PARIS [16.12.14] - Le Conseil constitutionnel, saisi d’une QPC, a déclaré le 21 novembre 2014 la conformité du droit de présentation des notaires et des autres officiers ministériels, enjeu majeur du projet de loi Macron dont le texte suscite les réserves du Conseil d’Etat.
La disparition du droit de présentation n’a pas eu lieu avec la présentation en conseil des ministres, le 10 décembre 2014, du projet de loi pour la croissance et l’activité, dit projet de loi « Macron ». Mais à terme la mise à mal de ce droit, dont la constitutionnalité a pourtant été affirmée, est actée.

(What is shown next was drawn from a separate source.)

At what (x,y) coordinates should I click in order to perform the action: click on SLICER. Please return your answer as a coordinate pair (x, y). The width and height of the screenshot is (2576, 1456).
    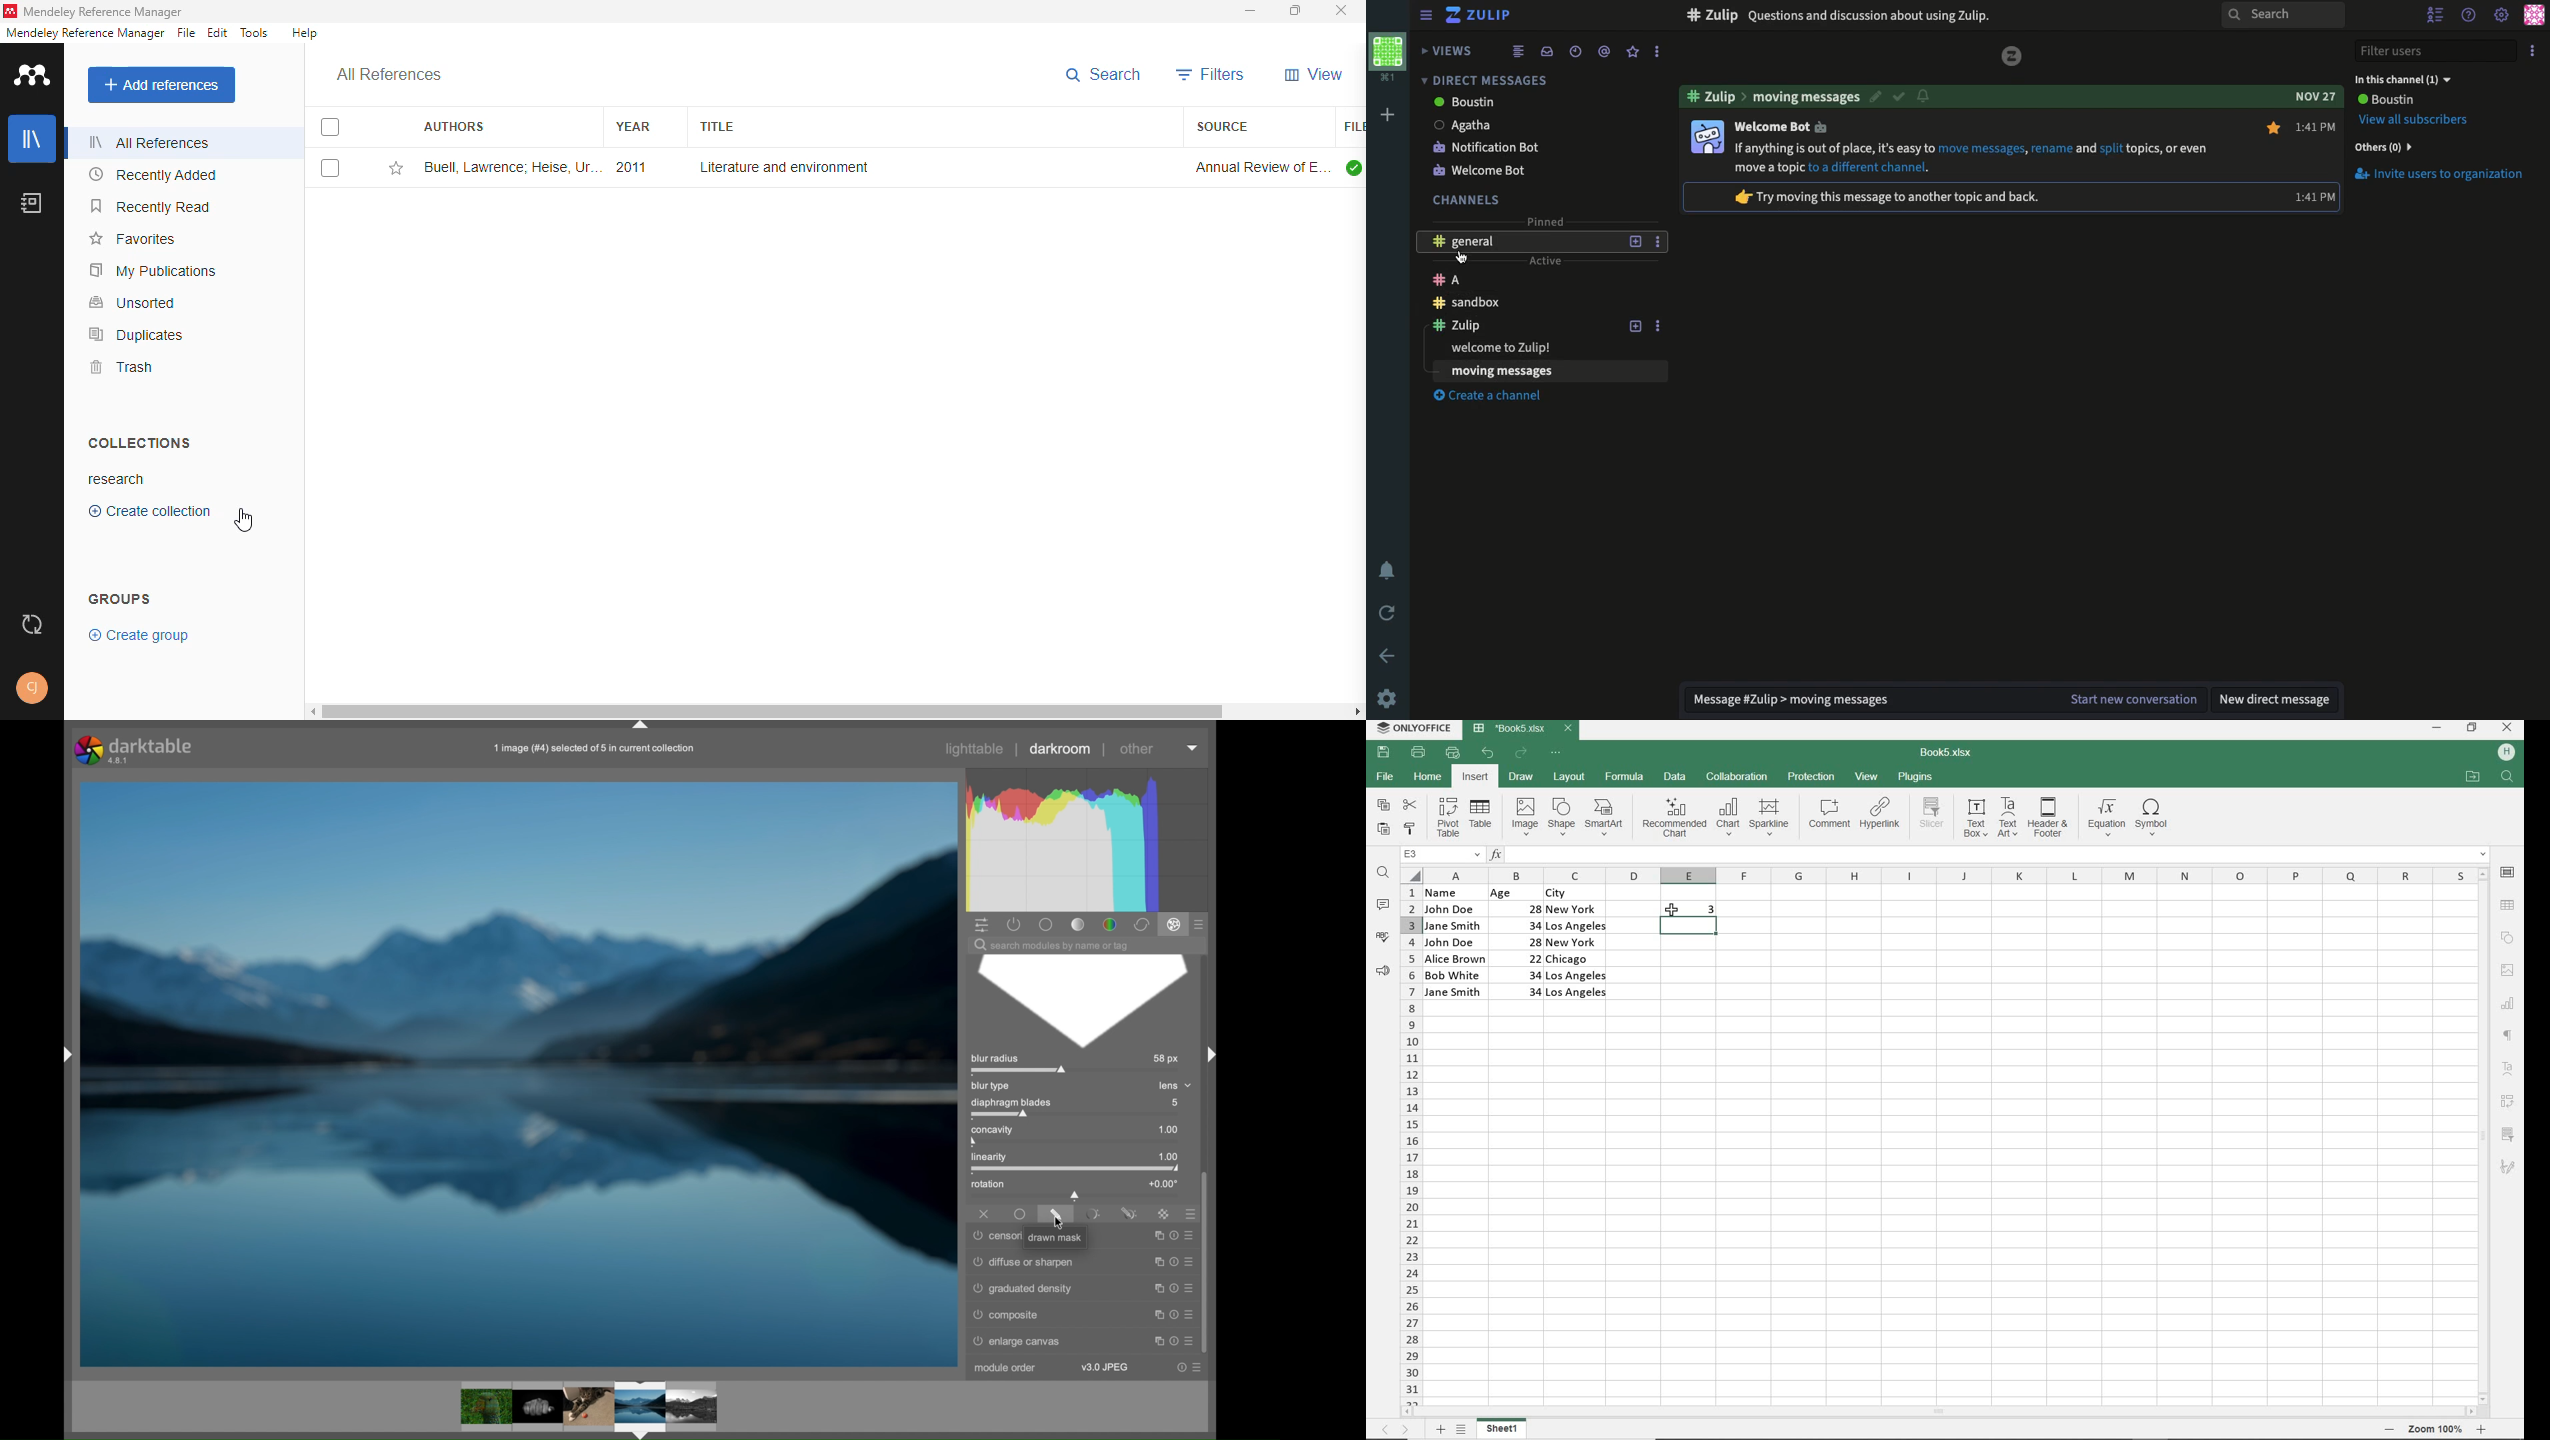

Les professionnels qui souhaiteront à l’avenir s’installer dans des zones où officient déjà des commissaires-priseurs judiciaires, des huissiers ou des notaires, devront supporter le coût lié à la baisse de valeur des offices en indemnisant leurs pairs à la place de l’Etat.
Saisi d’une question prioritaire de constitutionnalité (QPC) portant sur l’article 91 de la loi sur les finances du 28 avril 1816, le Conseil constitutionnel a procédé par étapes afin de déclarer la conformité du droit de présentation, le 21 novembre 2014. Cet article envisage les modalités d’un tel droit, tant pour les notaires que pour les commissaires-priseurs judiciaires et pour les huissiers.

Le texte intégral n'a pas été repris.